> Saved entries:

-.-.-

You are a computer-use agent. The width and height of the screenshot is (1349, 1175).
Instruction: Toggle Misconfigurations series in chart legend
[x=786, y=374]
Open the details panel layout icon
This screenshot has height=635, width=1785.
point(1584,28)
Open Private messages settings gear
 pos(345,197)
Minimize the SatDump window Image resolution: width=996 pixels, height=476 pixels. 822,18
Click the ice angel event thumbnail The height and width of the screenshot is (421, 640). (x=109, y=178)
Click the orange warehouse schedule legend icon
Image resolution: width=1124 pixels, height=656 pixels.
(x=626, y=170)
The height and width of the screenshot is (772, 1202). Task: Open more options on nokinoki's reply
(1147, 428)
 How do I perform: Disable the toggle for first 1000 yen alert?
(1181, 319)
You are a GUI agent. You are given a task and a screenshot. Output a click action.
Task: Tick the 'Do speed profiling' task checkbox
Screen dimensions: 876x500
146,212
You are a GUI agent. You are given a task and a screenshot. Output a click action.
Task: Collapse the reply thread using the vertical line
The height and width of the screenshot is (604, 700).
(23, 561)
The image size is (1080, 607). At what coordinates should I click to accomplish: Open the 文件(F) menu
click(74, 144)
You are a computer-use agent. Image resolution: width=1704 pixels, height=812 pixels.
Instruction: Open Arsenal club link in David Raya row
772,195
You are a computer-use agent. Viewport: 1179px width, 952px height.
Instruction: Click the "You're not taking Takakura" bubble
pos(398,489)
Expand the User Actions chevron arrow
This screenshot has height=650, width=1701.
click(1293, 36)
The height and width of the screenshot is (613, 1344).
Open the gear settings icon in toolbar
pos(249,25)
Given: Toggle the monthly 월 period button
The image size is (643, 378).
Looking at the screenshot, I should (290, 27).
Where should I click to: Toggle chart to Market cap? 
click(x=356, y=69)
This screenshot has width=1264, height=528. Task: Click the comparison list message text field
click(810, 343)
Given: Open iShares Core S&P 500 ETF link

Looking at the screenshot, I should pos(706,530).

-.-.-

Please output each entry above exactly, leaving nothing out.

You are a computer-use agent. The width and height of the screenshot is (1349, 1175).
Instruction: Toggle Misconfigurations series in chart legend
[x=786, y=374]
Open the details panel layout icon
This screenshot has height=635, width=1785.
point(1584,28)
Open Private messages settings gear
 pos(345,197)
Minimize the SatDump window Image resolution: width=996 pixels, height=476 pixels. 822,18
Click the ice angel event thumbnail The height and width of the screenshot is (421, 640). (x=109, y=178)
Click the orange warehouse schedule legend icon
Image resolution: width=1124 pixels, height=656 pixels.
(x=626, y=170)
The height and width of the screenshot is (772, 1202). Task: Open more options on nokinoki's reply
(1147, 428)
 How do I perform: Disable the toggle for first 1000 yen alert?
(1181, 319)
You are a GUI agent. You are given a task and a screenshot. Output a click action.
Task: Tick the 'Do speed profiling' task checkbox
Screen dimensions: 876x500
146,212
You are a GUI agent. You are given a task and a screenshot. Output a click action.
Task: Collapse the reply thread using the vertical line
The height and width of the screenshot is (604, 700).
(23, 561)
The image size is (1080, 607). At what coordinates should I click to accomplish: Open the 文件(F) menu
click(74, 144)
You are a computer-use agent. Image resolution: width=1704 pixels, height=812 pixels.
Instruction: Open Arsenal club link in David Raya row
772,195
You are a computer-use agent. Viewport: 1179px width, 952px height.
Instruction: Click the "You're not taking Takakura" bubble
pos(398,489)
Expand the User Actions chevron arrow
This screenshot has height=650, width=1701.
click(1293, 36)
The height and width of the screenshot is (613, 1344).
Open the gear settings icon in toolbar
pos(249,25)
Given: Toggle the monthly 월 period button
The image size is (643, 378).
Looking at the screenshot, I should (290, 27).
Where should I click to: Toggle chart to Market cap? 
click(x=356, y=69)
This screenshot has width=1264, height=528. Task: Click the comparison list message text field
click(810, 343)
Given: Open iShares Core S&P 500 ETF link

Looking at the screenshot, I should pos(706,530).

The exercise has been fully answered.